[<prev] [next>] [<thread-prev] [thread-next>] [day] [month] [year] [list]
Message-ID: <c1d7d137-b7c2-4713-8ca4-33b6bc2bea2b@amd.com>
Date: Fri, 30 Jan 2026 15:27:12 -0600
From: "Cheatham, Benjamin" <benjamin.cheatham@....com>
To: Gregory Price <gourry@...rry.net>, <linux-mm@...ck.org>
CC: <linux-cxl@...r.kernel.org>, <nvdimm@...ts.linux.dev>,
<linux-fsdevel@...r.kernel.org>, <linux-kernel@...r.kernel.org>,
<linux-doc@...r.kernel.org>, <kernel-team@...a.com>, <dave@...olabs.net>,
<jonathan.cameron@...wei.com>, <dave.jiang@...el.com>,
<alison.schofield@...el.com>, <vishal.l.verma@...el.com>,
<ira.weiny@...el.com>, <dan.j.williams@...el.com>, <willy@...radead.org>,
<jack@...e.cz>, <terry.bowman@....com>, <john@...alactic.com>
Subject: Re: [PATCH 8/9] cxl/core: Add dax_kmem_region and sysram_region
drivers
On 1/29/2026 3:04 PM, Gregory Price wrote:
> In the current kmem driver binding process, the only way for users
> to define hotplug policy is via a build-time option, or by not
> onlining memory by default and setting each individual memory block
> online after hotplug occurs. We can solve this with a configuration
> step between region-probe and dax-probe.
>
> Add the infrastructure for a two-stage driver binding for kmem-mode
> dax regions. The cxl_dax_kmem_region driver probes cxl_sysram_region
> devices and creates cxl_dax_region with dax_driver=kmem.
>
> This creates an interposition step where users can configure policy.
>
> Device hierarchy:
> region0 -> sysram_region0 -> dax_region0 -> dax0.0
This technically comes up in the devdax_region driver patch first, but I noticed it here
so this is where I'm putting it:
I like the idea here, but the implementation is all off. Firstly, devm_cxl_add_sysram_region()

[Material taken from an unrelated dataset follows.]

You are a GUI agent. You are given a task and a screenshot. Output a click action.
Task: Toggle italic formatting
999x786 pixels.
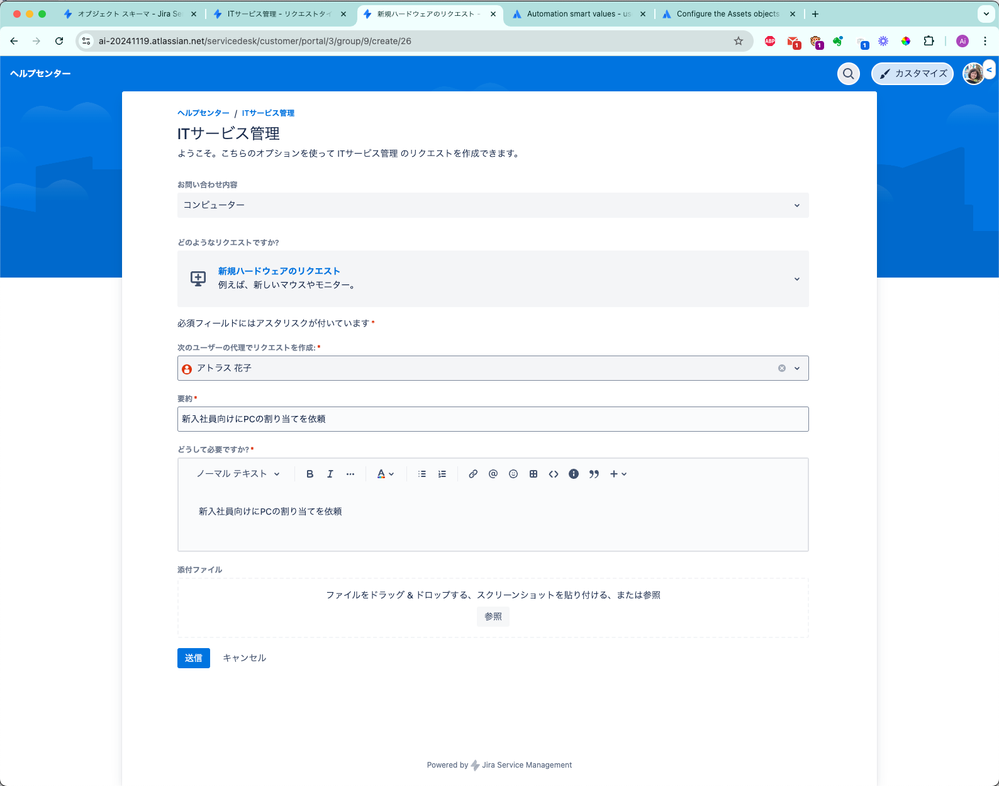tap(330, 474)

is never called outside of sysram_region_driver::probe(), so I'm not sure how they ever get
added to the system (same with devdax regions).
Second, there's this weird pattern of adding sub-region (sysram, devdax, etc.) devices being added
inside of the sub-region driver probe. I would expect the devices are added then the probe function
is called. What I think should be going on here (and correct me if I'm wrong) is:
1. a cxl_region device is added to the system
2. cxl_region::probe() is called on said device (one in cxl/core/region.c)

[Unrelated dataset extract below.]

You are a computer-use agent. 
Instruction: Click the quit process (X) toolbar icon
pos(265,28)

3. Said probe function figures out the device is a dax_region or whatever else and creates that type of region device
(i.e. cxl_region::probe() -> device_add(&cxl_sysram_device))

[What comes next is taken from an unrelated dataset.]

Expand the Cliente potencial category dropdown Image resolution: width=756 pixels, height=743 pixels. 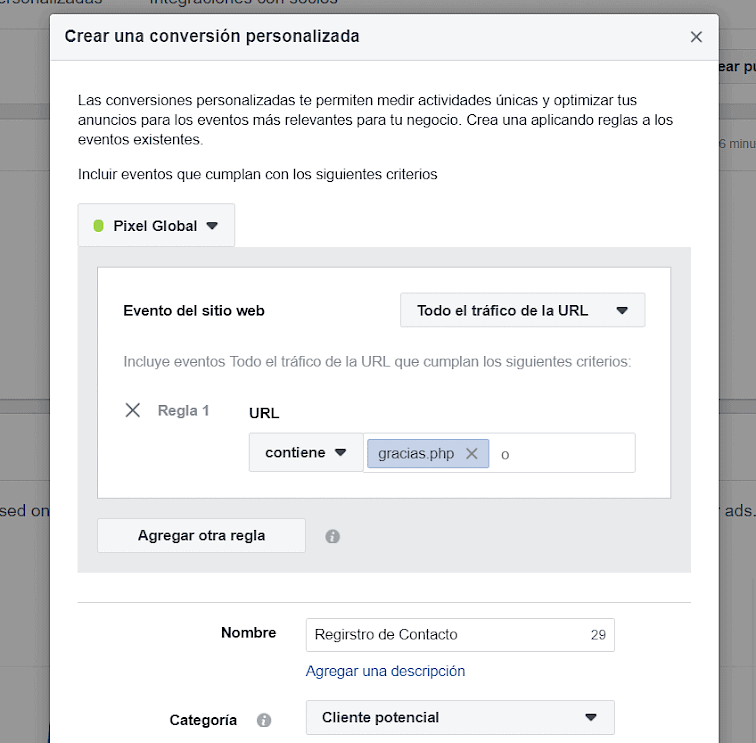460,717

4. if the device's dax driver type is DAXDRV_DEVICE_TYPE it gets sent to the daxdev_region driver
5a. if the device's dax driver type is DAXDRV_KMEM_TYPE it gets sent to the sysram_region driver which holds it until
the online_type is set
5b. Once the online_type is set, the device is forwarded to the dax_kmem_region driver? Not sure on this part
What seems to be happening is that the cxl_region is added, all of these region drivers try
to bind to it since they all use the same device id (CXL_DEVICE_REGION) and the correct one is
figured out by magic? I'm somewhat confused at this point :/.
>
> The sysram_region device exposes a sysfs 'online_type' attribute
> that allows users to configure the memory online type before the
> underlying dax_region is created and memory is hotplugged.
>
> sysram_region0/online_type:
> invalid: not configured, blocks probe
> offline: memory will not be onlined automatically
> online: memory will be onlined in ZONE_NORMAL
> online_movable: memory will be onlined in ZONE_MMOVABLE
>
> The device initializes with online_type=invalid which prevents the
> cxl_dax_kmem_region driver from binding until the user explicitly
> configures a valid online_type.
>
> This enables a two-step binding process:
> echo region0 > cxl_sysram_region/bind
> echo online_movable > sysram_region0/online_type
> echo sysram_region0 > cxl_dax_kmem_region/bind
>
> Signed-off-by: Gregory Price <gourry@...rry.net>
> ---
> Documentation/ABI/testing/sysfs-bus-cxl | 21 +++
> drivers/cxl/core/Makefile | 1 +
> drivers/cxl/core/core.h | 6 +
> drivers/cxl/core/dax_region.c | 50 +++++++
> drivers/cxl/core/port.c | 2 +
> drivers/cxl/core/region.c | 14 ++
> drivers/cxl/core/sysram_region.c | 180 ++++++++++++++++++++++++
> drivers/cxl/cxl.h | 25 ++++
> 8 files changed, 299 insertions(+)
> create mode 100644 drivers/cxl/core/sysram_region.c
>
> diff --git a/Documentation/ABI/testing/sysfs-bus-cxl b/Documentation/ABI/testing/sysfs-bus-cxl
> index c80a1b5a03db..a051cb86bdfc 100644
> --- a/Documentation/ABI/testing/sysfs-bus-cxl
> +++ b/Documentation/ABI/testing/sysfs-bus-cxl
> @@ -624,3 +624,24 @@ Description:
> The count is persistent across power loss and wraps back to 0
> upon overflow. If this file is not present, the device does not
> have the necessary support for dirty tracking.
> +
> +
> +What: /sys/bus/cxl/devices/sysram_regionZ/online_type
> +Date: January, 2026
> +KernelVersion: v7.1
> +Contact: linux-cxl@...r.kernel.org
> +Description:
> + (RW) This attribute allows users to configure the memory online
> + type before the underlying dax_region engages in hotplug.
> +
> + Valid values:
> + 'invalid': Not configured (default). Blocks probe.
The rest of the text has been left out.